Erode Nagaraj discovered great interest and passion for rhythm in his early childhood and was formally initiated into the art of mrudhangam by Palladam Sri. V. Ramachandran when he was 7 years old. He was a disciple of Sangeetha Kalanidhi Padma Vibhushan Umayalpuram Sri K. Sivaraman and has been under his tutelage since 1990. He learnt to play for many intricate and complex thAlAs as part of his advanced training.

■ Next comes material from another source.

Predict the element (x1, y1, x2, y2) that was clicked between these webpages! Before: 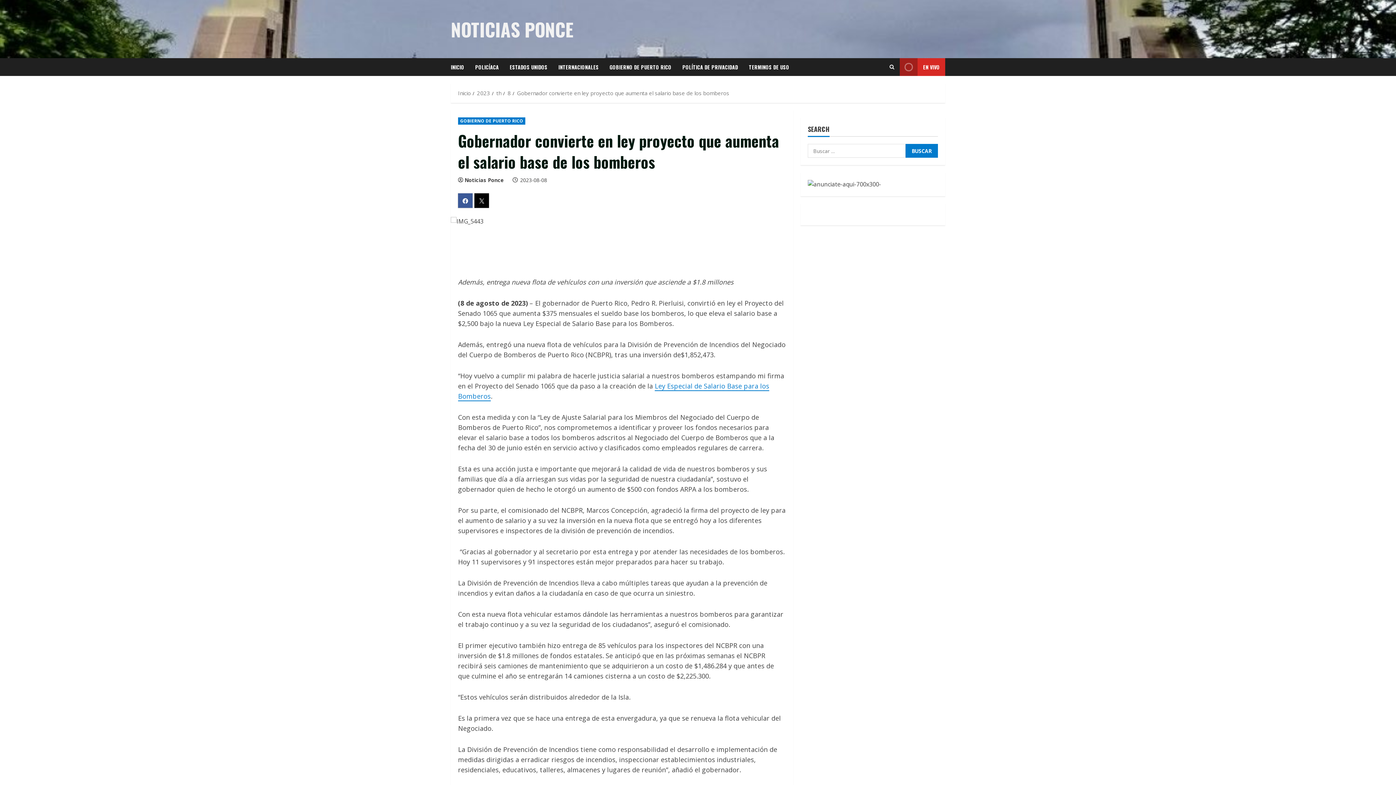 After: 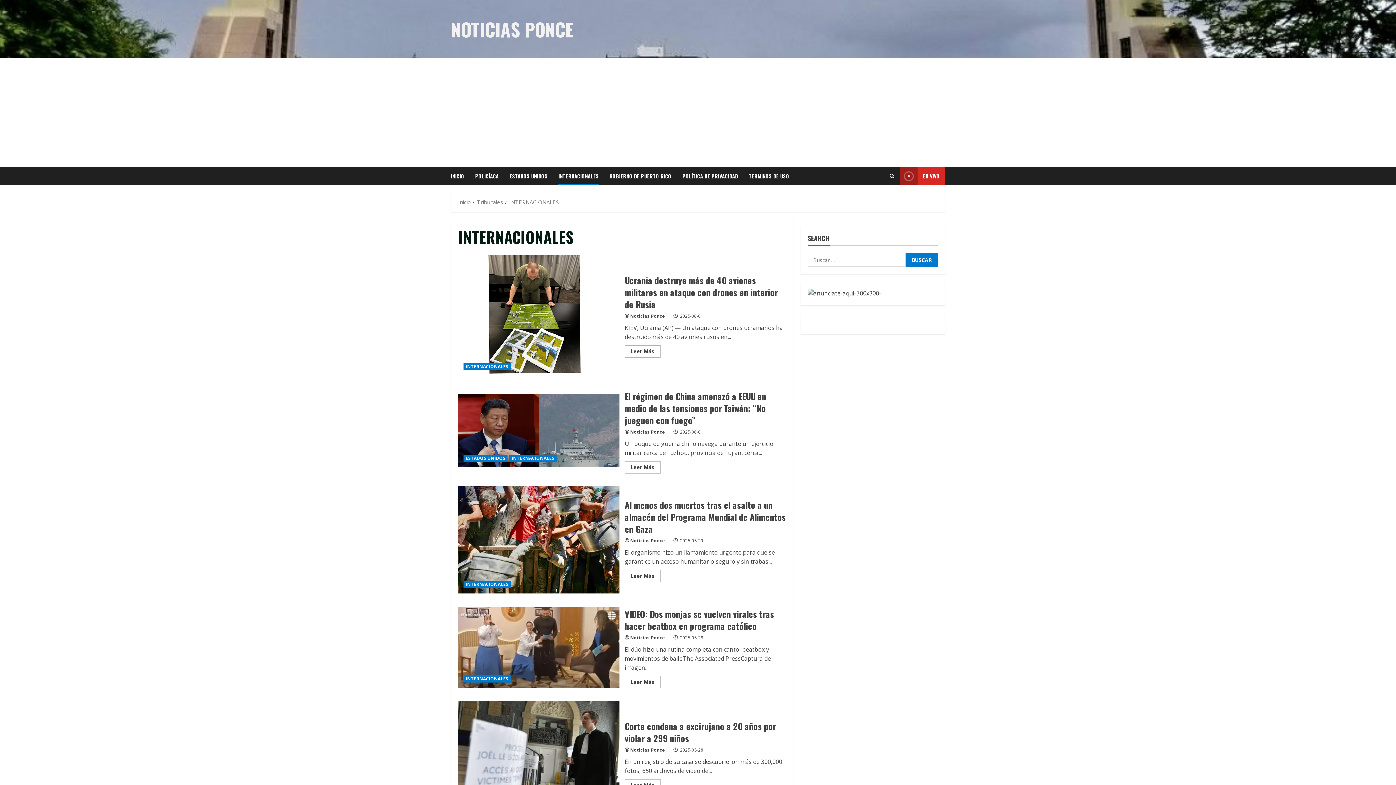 Action: bbox: (553, 58, 604, 76) label: INTERNACIONALES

In his schooldays, Erode Nagaraj was a regular at several district and state level competitions and has earned many accolades and distinctions. IN 1993 he made his debut performance in the Chennai music circuit. The Department of Culture awarded him a scholarship for the years 1994–1996. He is an "A" Grade artist and has been performing in All India Radio (AIR) and DD Chennai since 1994. His laya vinyasam (mrudhangam solo) in a rare talam, 'misra thriputa' (rendu kalai) in AIR and in Adhi talam at DD Chennai were lauded by vidwans, rasikas and others in the Carnatic music scene. He has performed in the National Program of Music in the Trinity Festival of AIR and in the Akashvani Sangeeth Sammelan.

He has performed for organisations like the Madras Music Academy, Narada Gana Sabha, Sri Krishna Gana Sabha, the Indian Fine Arts Society and Sri Parthasarathy Swami Sabha since 1994. His lecture demonstrations and interactive sessions have also received remarkable appreciation.

He is proficient in teaching fingering techniques and laya intricacies, and has been training students in India and abroad for over two decades. He has a penchant for all forms of music. He rendered konnakol (verbal rendition of jathis and phrases that are played in mridangam) to the playing of his Guru 'Laya Jyothi' Umayalpuram Sri K. Sivaraman with Steve Coleman (saxophone) and Vijay Iyer (jazz pianist), in the Madras Cricket Club. His mrudangam solo in a rare talam, sankeerna chapu, has been recorded for Samudra, London. G.K.Foundation Trust honoured him in their anniversary function held in 2001, alongside the legendary musician Sangeetha Kalanidhi Palghat Sri K.V. Narayanaswamy, where Padma Sri K.J. Yesudas honoured the artistes.

He has featured in print media like The Hindu, Dinamani, Kalki and Virakesari (Sri Lankan magazine) and in online media like Chennai-Online and Tamil Television Network. He has also performed in DD Podhigai, Sun TV, Raj TV, Raj Digital Plus and in WIN-TV in their special programmes. Besides playing the mrudhangam Erode Nagaraj has been an avid blogger.

In addition to being a full-time professional mrudangam artiste, he lectured at the Thanjavur Vaidhyanatha Iyer School for Percussion of the Madras Music Academy from 1998 to 2016.